### Exercise prompt
Print word for word the stretch of the entries below from the line that contains "This screenshot has height=804, width=1512." through the line that contains "center [446, 70].", including both of those lines.

++++ Records for this exercise

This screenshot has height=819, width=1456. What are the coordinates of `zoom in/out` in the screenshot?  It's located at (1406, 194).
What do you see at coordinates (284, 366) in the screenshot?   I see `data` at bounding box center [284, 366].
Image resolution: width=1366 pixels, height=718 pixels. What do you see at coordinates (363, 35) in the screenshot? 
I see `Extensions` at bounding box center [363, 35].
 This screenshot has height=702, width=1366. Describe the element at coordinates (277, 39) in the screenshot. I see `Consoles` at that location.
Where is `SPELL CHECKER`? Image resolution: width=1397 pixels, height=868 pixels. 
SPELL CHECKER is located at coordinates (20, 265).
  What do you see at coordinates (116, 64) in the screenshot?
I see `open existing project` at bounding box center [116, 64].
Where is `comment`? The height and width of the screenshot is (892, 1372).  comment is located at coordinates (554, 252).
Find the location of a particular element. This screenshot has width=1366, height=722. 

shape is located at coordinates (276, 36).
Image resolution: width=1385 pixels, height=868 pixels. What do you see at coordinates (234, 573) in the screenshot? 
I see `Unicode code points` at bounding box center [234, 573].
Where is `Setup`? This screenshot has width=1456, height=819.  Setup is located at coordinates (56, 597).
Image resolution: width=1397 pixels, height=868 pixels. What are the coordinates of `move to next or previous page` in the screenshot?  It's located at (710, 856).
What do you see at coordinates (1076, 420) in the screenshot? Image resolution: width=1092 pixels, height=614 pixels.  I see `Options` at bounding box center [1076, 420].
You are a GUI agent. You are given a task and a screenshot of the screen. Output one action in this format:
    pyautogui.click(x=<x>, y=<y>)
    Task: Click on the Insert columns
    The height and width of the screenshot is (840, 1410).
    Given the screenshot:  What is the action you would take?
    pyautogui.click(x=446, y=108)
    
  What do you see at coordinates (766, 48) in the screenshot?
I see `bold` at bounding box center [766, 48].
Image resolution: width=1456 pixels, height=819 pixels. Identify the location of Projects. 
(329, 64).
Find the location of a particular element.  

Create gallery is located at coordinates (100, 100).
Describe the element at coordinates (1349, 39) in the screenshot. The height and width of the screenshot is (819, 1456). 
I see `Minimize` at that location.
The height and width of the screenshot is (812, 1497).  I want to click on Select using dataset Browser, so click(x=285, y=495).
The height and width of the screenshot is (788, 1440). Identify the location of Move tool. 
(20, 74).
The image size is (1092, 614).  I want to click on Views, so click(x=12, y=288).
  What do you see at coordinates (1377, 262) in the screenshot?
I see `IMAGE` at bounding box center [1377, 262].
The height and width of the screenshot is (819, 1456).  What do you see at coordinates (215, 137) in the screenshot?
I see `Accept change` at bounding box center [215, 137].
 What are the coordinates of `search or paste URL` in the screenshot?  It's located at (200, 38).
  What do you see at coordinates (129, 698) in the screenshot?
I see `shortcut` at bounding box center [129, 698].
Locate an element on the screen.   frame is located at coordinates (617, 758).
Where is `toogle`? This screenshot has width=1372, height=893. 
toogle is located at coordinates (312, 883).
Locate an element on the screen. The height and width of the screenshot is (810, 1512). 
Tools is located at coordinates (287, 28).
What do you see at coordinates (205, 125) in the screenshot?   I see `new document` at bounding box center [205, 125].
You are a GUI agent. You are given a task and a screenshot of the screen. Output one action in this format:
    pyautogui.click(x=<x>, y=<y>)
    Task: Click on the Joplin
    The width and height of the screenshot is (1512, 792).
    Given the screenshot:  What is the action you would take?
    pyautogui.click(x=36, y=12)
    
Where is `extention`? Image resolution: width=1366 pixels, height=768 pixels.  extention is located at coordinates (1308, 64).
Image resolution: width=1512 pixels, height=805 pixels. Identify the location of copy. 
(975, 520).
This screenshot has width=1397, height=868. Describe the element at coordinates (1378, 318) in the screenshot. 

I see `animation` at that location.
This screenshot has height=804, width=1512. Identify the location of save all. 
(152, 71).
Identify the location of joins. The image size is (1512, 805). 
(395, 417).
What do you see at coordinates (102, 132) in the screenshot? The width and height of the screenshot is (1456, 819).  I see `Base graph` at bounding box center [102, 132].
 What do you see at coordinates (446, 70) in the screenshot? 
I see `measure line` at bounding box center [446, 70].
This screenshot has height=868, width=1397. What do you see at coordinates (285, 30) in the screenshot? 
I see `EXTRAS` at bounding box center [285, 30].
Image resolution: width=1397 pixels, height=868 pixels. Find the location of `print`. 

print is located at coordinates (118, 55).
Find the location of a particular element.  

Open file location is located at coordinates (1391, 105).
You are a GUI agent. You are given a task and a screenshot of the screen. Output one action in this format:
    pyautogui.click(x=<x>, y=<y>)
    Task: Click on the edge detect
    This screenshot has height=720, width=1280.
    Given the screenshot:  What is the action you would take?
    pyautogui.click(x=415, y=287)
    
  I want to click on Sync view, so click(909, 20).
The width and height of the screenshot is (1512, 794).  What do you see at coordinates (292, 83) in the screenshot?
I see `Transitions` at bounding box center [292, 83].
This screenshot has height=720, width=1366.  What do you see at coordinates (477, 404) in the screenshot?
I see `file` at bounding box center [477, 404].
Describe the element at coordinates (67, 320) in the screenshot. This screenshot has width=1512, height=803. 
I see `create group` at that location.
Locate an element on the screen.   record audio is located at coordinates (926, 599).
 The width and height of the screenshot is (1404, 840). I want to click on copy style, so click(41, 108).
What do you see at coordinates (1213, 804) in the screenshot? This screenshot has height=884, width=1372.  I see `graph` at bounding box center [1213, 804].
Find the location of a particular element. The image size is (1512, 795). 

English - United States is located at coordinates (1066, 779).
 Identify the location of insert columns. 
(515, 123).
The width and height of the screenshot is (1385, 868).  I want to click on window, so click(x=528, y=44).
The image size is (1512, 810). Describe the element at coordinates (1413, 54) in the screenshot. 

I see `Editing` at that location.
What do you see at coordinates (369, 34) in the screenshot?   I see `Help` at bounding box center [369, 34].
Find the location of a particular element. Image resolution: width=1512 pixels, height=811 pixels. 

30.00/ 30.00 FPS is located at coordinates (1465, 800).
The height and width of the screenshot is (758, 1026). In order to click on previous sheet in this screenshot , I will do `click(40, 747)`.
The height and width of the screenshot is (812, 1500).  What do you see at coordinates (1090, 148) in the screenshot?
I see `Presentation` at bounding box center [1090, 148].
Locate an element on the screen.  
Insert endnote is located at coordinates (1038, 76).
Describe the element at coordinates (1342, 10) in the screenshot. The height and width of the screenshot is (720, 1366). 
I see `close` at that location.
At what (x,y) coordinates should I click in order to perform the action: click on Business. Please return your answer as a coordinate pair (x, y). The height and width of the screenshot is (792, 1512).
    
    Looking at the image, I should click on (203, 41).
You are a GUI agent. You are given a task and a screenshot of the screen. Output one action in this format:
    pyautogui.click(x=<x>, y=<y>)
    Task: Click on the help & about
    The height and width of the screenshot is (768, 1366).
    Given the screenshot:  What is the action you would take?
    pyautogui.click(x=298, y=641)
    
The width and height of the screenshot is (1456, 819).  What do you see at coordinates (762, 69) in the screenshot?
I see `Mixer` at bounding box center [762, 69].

++++++++

### Exercise solution
This screenshot has height=804, width=1512. Identify the location of save all. 
(152, 71).
Identify the location of joins. The image size is (1512, 805). 
(395, 417).
What do you see at coordinates (102, 132) in the screenshot? The width and height of the screenshot is (1456, 819).  I see `Base graph` at bounding box center [102, 132].
 What do you see at coordinates (446, 70) in the screenshot? 
I see `measure line` at bounding box center [446, 70].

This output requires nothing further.